RECORDS TO USE »
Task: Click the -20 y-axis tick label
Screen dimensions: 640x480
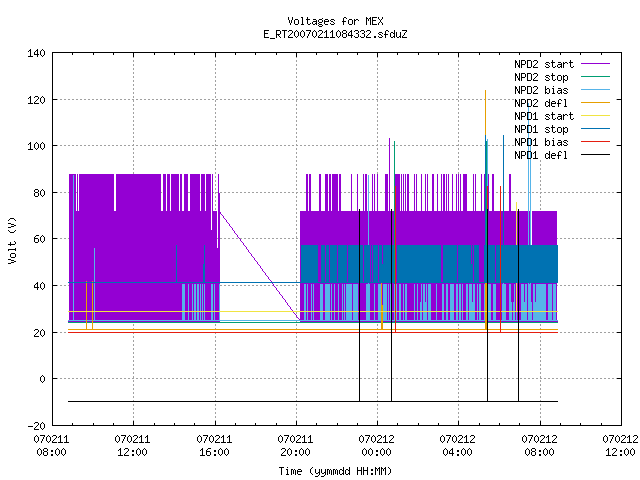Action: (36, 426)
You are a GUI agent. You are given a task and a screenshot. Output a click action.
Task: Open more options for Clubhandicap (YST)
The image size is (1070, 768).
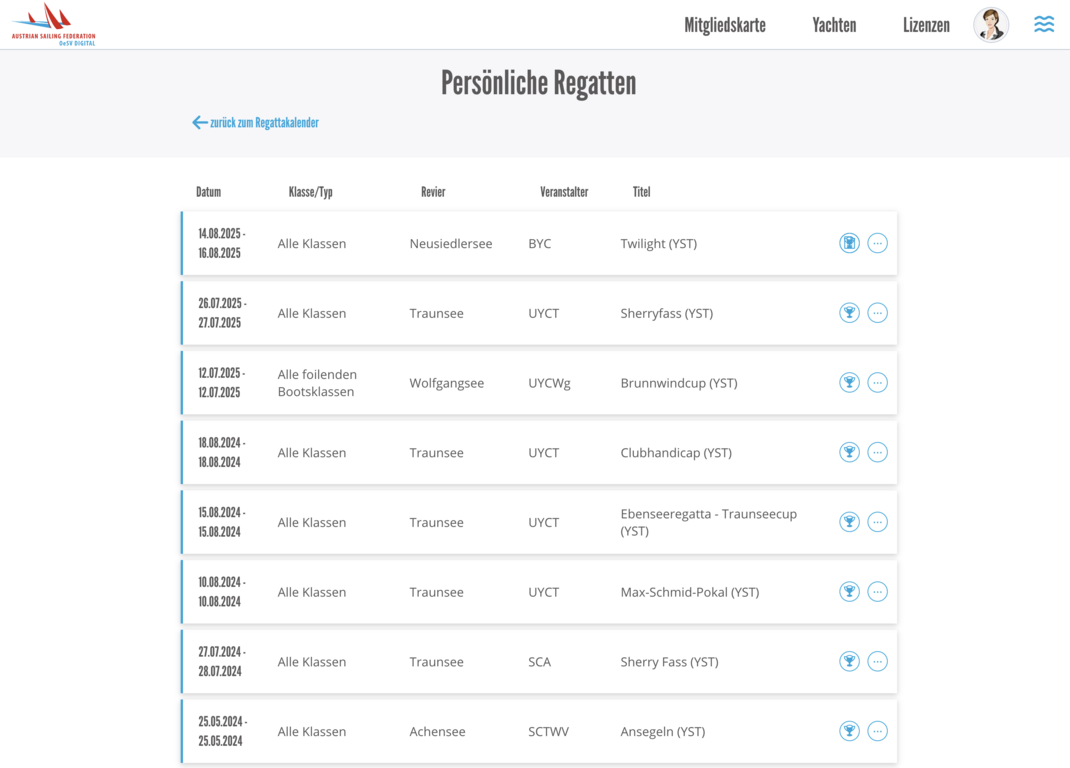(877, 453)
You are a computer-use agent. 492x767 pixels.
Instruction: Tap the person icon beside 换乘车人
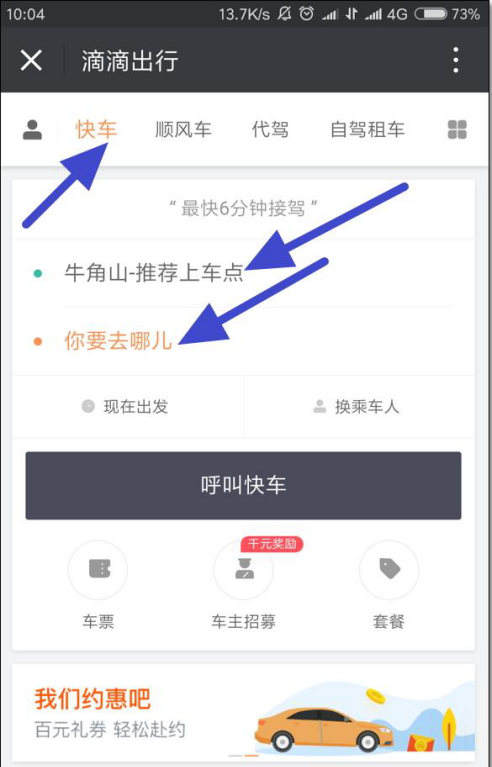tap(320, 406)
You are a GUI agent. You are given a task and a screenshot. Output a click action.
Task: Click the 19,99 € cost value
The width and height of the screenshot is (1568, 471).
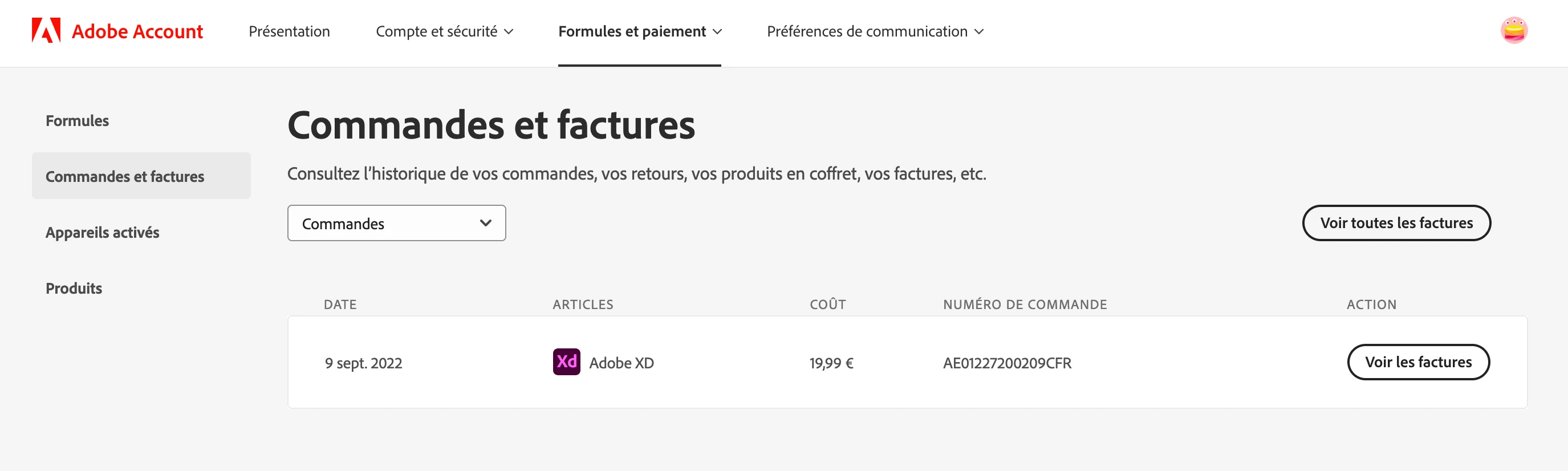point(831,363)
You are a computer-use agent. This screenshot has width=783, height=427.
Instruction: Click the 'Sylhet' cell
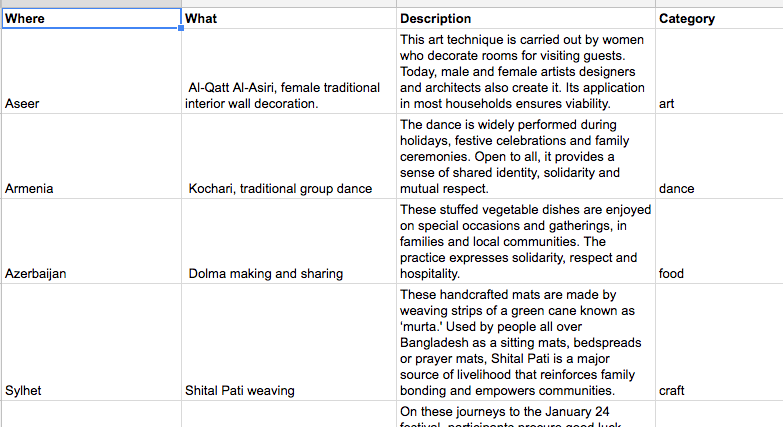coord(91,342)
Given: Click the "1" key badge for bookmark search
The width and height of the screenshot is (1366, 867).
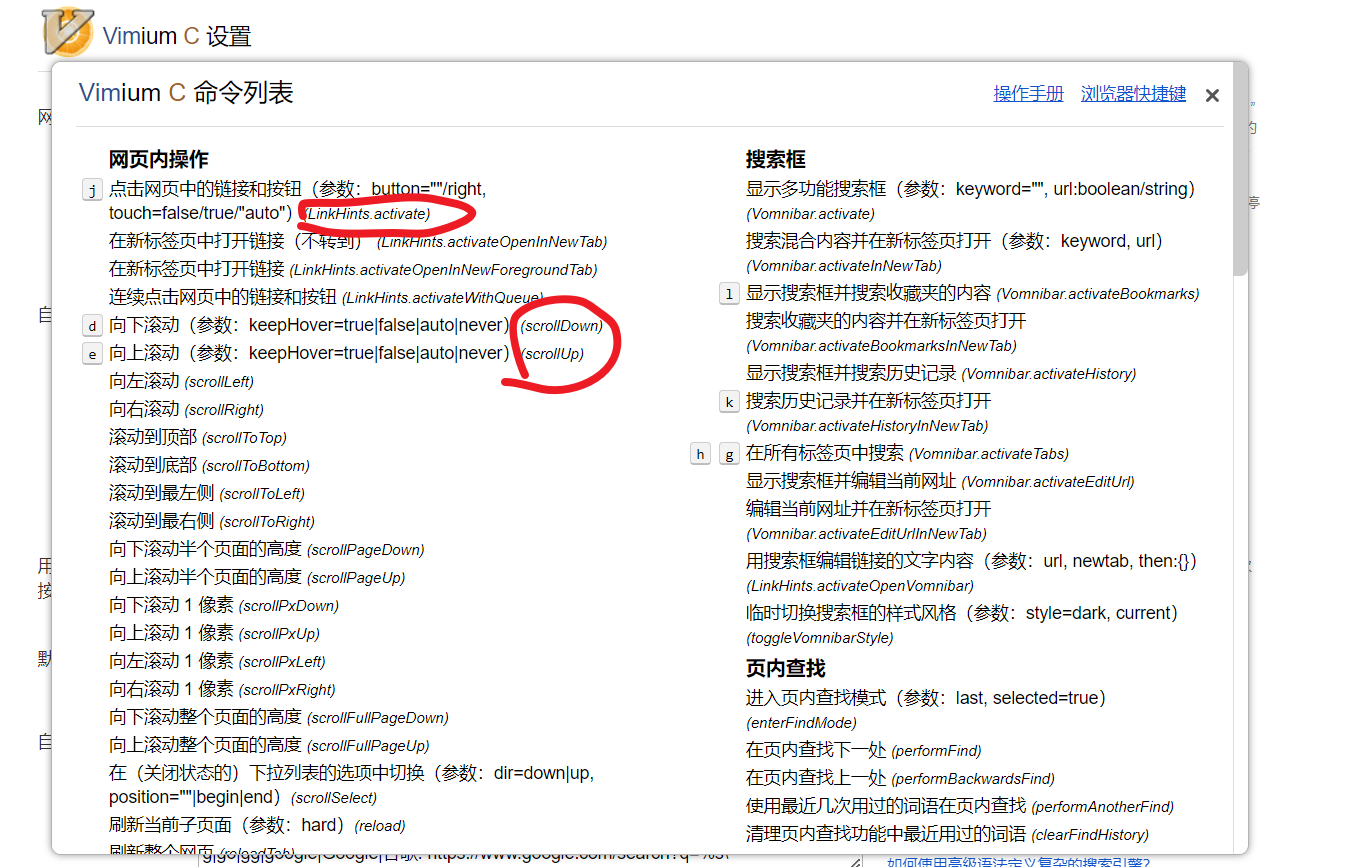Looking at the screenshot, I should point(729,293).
--
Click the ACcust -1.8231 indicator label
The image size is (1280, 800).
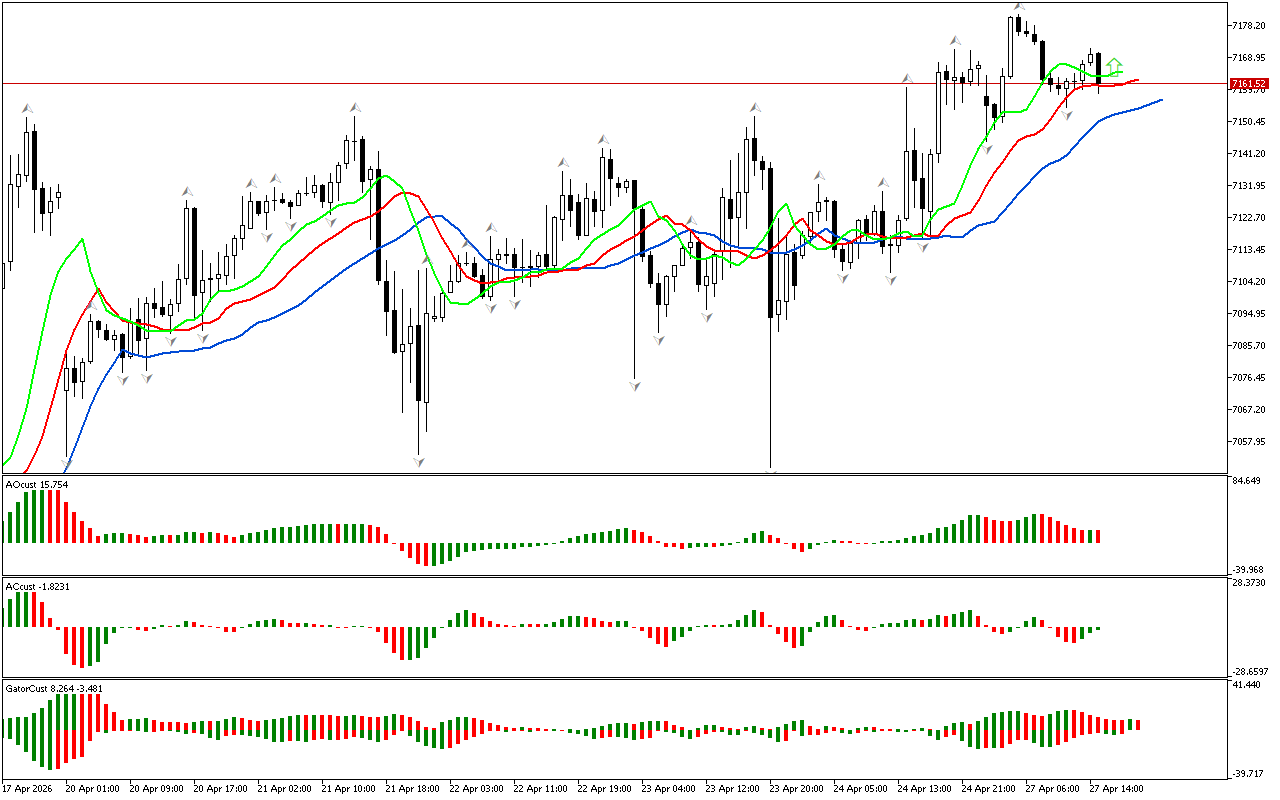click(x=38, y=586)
==
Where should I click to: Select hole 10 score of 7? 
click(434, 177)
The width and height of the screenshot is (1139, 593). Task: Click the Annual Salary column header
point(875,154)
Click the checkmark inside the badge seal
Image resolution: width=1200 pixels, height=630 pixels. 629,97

WHAT THE TASK REQUIRES » Using the entries above, write out exactly the lines from the one with "Screen dimensions: 640x480" through the one with "You are a computer-use agent. 492x767 pixels.", ends included. Leave out any pictures.

SOLUTION »
Screen dimensions: 640x480
Action: (36, 426)
You are a GUI agent. You are given a task and a screenshot. Output a click action.
Task: Open more options for Clubhandicap (YST)
The image size is (1070, 768).
(877, 453)
You are a computer-use agent. 492x767 pixels.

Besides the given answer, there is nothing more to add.